Harris has taken the “time to build relationships with state and federal partners to be able to get things done,” she said in September.
“I’m still enjoying it,” Harris said. “I think you should leave when you stop having love for the job. This job can be very demanding on people, but I’m still loving helping to transform my community. I will do whatever I can to get someone to come here, invest in and transform my community. I’m going to use all the resources I have at my fingertips to do that.”
This is Hudson’s second bid for the aldermanic seat, garnering about 17 percent of the vote in a decisive win for Harris in 2019.
A senior tax assistant, Hudson once worked on the campaign of former 8th Ward Ald. Lorraine Dixon, who served three City Council terms in the ’90s, according to her WTTW Chicago profile page. Dixon was Harris’ aunt.
Hudson’s family moved to the 8th Ward when she was 7. She attended Chicago Vocational High School and Chicago State University, according to her bio.
Hudson does not have a candidate website and could not immediately be reached for comment.
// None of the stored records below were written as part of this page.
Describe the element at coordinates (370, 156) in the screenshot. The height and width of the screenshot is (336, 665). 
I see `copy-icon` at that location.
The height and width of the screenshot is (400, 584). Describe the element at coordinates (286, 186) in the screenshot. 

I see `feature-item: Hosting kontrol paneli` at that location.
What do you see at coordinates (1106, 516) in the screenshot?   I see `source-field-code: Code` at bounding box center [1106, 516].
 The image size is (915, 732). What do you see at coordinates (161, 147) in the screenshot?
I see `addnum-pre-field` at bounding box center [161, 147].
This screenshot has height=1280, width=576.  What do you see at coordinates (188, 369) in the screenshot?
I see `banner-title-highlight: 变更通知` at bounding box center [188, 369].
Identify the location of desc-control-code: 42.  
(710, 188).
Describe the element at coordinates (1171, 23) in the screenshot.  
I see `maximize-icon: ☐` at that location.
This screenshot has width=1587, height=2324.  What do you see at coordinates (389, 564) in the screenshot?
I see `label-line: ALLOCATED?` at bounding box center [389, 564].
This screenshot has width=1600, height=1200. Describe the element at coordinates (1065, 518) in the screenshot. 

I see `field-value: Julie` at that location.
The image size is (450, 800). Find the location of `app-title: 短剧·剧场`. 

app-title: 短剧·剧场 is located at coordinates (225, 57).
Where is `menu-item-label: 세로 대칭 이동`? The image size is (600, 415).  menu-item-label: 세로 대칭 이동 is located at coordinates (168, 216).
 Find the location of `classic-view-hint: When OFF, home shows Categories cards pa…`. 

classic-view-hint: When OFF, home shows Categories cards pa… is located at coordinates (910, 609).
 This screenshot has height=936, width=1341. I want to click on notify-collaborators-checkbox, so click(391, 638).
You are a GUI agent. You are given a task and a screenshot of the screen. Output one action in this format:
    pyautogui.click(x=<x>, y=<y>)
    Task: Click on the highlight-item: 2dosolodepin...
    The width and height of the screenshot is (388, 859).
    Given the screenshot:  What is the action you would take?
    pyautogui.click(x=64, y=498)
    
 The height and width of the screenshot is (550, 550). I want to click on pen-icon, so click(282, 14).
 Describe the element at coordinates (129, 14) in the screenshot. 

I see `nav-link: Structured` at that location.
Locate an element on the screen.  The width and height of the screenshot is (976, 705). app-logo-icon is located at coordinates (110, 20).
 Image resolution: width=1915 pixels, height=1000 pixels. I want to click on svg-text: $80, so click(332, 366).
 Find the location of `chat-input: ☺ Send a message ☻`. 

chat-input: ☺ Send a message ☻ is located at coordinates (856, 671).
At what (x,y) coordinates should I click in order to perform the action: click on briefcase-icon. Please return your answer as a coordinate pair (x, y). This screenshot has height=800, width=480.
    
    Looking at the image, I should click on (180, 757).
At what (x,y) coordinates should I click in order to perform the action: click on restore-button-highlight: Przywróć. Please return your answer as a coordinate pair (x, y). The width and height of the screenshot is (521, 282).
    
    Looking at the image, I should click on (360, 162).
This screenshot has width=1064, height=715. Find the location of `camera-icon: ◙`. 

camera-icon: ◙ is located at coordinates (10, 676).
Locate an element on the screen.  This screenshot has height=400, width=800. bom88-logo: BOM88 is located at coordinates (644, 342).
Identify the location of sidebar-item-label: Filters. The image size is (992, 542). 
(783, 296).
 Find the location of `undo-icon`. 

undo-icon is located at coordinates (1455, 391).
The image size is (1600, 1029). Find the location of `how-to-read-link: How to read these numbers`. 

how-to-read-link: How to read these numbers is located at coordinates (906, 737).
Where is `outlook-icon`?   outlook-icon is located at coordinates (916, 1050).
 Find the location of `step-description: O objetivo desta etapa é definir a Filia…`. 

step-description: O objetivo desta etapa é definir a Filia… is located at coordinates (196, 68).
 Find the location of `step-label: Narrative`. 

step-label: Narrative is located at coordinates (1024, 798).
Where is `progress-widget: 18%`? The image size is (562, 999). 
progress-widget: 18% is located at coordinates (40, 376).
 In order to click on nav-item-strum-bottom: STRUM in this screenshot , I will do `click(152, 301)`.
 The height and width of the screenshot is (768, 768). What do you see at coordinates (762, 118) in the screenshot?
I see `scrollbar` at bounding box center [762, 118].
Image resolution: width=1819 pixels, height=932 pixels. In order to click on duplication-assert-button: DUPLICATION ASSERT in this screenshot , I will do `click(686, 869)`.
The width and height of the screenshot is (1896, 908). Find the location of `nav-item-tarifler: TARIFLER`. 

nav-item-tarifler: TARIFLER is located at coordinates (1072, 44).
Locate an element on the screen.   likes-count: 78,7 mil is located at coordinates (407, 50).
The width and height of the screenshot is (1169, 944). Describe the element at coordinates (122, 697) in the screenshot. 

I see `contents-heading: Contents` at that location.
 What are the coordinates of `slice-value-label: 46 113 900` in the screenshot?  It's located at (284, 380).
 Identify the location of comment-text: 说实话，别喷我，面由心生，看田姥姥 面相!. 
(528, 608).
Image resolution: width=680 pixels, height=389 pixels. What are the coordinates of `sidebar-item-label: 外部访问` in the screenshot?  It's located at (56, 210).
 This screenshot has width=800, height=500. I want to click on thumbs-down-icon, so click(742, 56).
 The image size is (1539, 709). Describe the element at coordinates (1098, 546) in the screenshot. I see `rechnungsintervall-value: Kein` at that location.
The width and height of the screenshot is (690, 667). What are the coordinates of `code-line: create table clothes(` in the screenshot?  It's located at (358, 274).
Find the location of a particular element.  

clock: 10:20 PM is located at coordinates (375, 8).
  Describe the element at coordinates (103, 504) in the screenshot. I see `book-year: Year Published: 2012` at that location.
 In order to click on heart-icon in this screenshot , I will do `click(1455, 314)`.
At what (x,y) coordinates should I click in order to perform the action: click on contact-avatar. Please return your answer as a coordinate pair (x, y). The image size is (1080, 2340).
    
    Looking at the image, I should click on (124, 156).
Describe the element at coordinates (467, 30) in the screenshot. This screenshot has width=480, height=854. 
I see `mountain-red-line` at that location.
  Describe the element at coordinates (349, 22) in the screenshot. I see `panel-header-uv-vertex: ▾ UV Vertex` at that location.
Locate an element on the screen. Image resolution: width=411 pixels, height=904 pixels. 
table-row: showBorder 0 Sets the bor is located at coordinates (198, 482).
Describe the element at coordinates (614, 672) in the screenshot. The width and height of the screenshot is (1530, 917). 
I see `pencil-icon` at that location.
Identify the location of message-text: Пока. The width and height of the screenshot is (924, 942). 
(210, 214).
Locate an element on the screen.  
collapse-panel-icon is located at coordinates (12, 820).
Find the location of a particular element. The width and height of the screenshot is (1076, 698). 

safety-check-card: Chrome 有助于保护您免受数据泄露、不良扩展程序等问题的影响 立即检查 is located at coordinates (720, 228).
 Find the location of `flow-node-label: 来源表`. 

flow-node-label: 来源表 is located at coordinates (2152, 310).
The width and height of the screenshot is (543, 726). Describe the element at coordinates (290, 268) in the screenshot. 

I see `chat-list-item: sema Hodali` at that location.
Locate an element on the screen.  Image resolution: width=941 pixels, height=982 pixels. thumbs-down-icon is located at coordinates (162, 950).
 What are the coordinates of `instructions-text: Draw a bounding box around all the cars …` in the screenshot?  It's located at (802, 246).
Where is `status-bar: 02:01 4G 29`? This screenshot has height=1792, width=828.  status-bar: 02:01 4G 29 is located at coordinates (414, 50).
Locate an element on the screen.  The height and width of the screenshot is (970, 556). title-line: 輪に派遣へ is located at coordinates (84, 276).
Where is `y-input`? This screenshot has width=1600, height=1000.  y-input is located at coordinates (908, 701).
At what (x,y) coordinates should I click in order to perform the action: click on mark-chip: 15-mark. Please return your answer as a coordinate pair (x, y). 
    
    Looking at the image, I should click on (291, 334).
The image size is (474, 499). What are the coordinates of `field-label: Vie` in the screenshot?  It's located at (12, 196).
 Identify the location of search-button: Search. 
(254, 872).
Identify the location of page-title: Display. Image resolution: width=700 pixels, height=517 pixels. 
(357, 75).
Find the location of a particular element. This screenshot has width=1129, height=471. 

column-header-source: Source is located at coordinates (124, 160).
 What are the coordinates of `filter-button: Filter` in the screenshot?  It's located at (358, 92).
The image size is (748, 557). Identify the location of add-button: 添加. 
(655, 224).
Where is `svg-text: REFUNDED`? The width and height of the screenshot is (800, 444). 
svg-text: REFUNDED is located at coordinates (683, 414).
She told WTTW in 2019 her top priorities as alderperson would be business stability and economic development.
Hudson also was an organizer to push the Cook County Board to repeal the short-lived tax on sugary beverages, she said in a Sun-Times candidate survey.
Hudson has criticized Harris’ leadership, saying the area needed an alderperson “for the entire ward, not just favored areas of it.”
Hudson, then the interim president of the Avalon Park Advisory Council, also accused Harris of not doing enough to address sky-high levels of lead in its public park drinking fountains. Hudson told DNAInfo at the time residents long had been skeptical of the quality of their drinking water and neighbors called her concerned about whether they needed to have their kids and homes tested for lead.
Hudson also said at the time she supported greater civilian oversight for the police and an elected Chicago schools board.